---- 所给材料

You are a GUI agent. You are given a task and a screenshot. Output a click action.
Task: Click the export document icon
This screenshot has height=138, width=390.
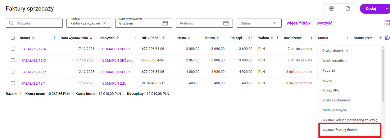(x=348, y=9)
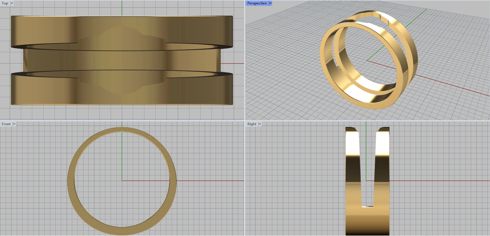Expand the Perspective viewport dropdown arrow
Viewport: 490px width, 236px height.
click(x=270, y=3)
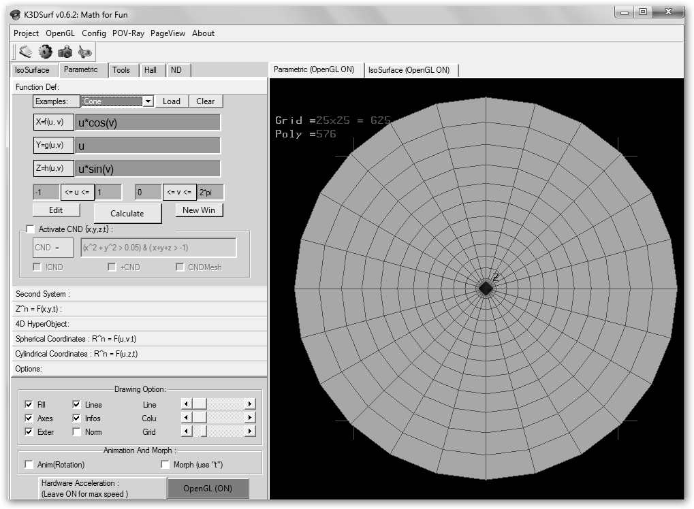Enable the Activate CND checkbox

click(x=30, y=229)
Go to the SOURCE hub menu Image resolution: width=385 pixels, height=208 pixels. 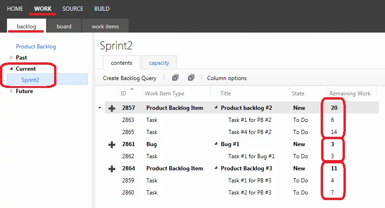pos(73,9)
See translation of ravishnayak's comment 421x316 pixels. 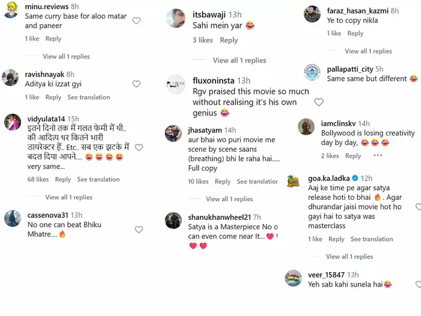click(x=88, y=98)
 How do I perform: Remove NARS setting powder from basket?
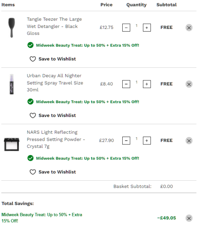[x=189, y=140]
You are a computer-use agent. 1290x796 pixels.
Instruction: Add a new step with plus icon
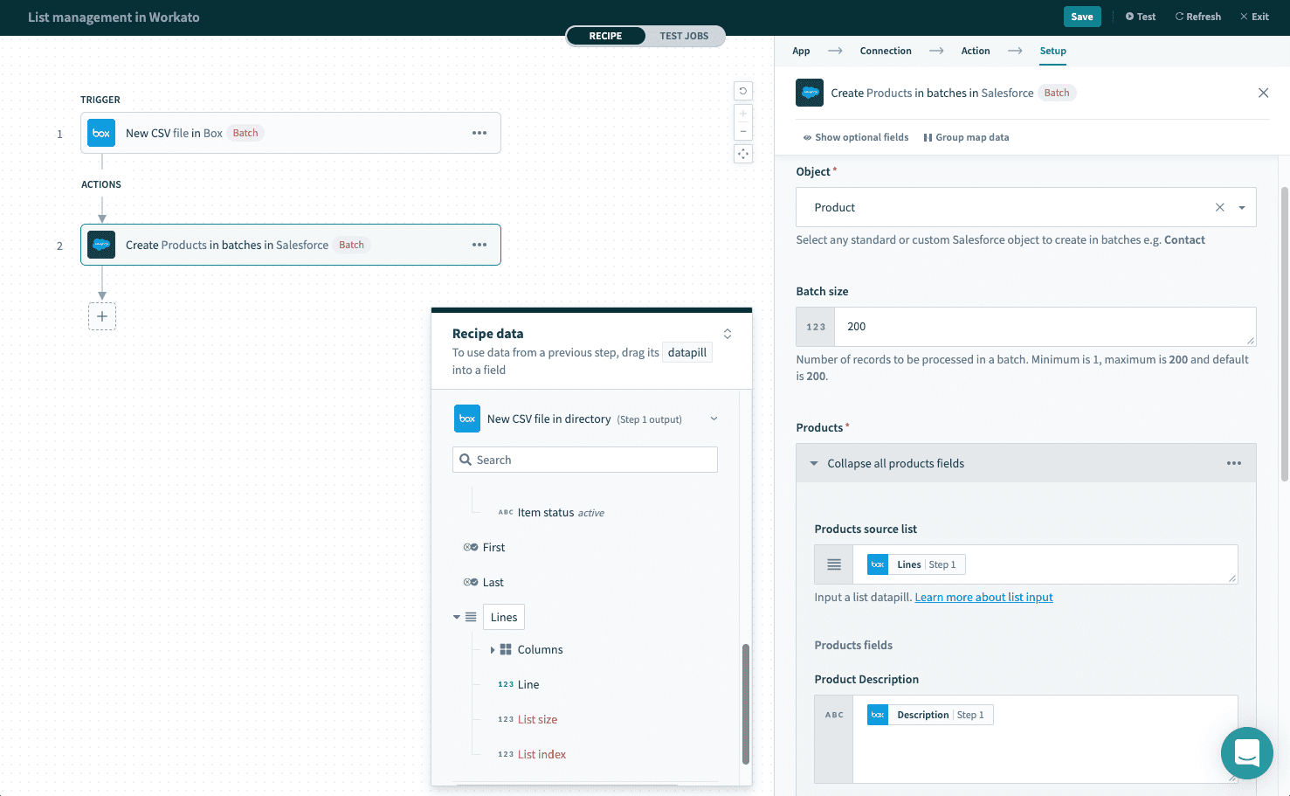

--------

任务说明
数一数上面的记录里有几行含有“icon”这个词，大小写要一致。只写出数字。

任务回答
2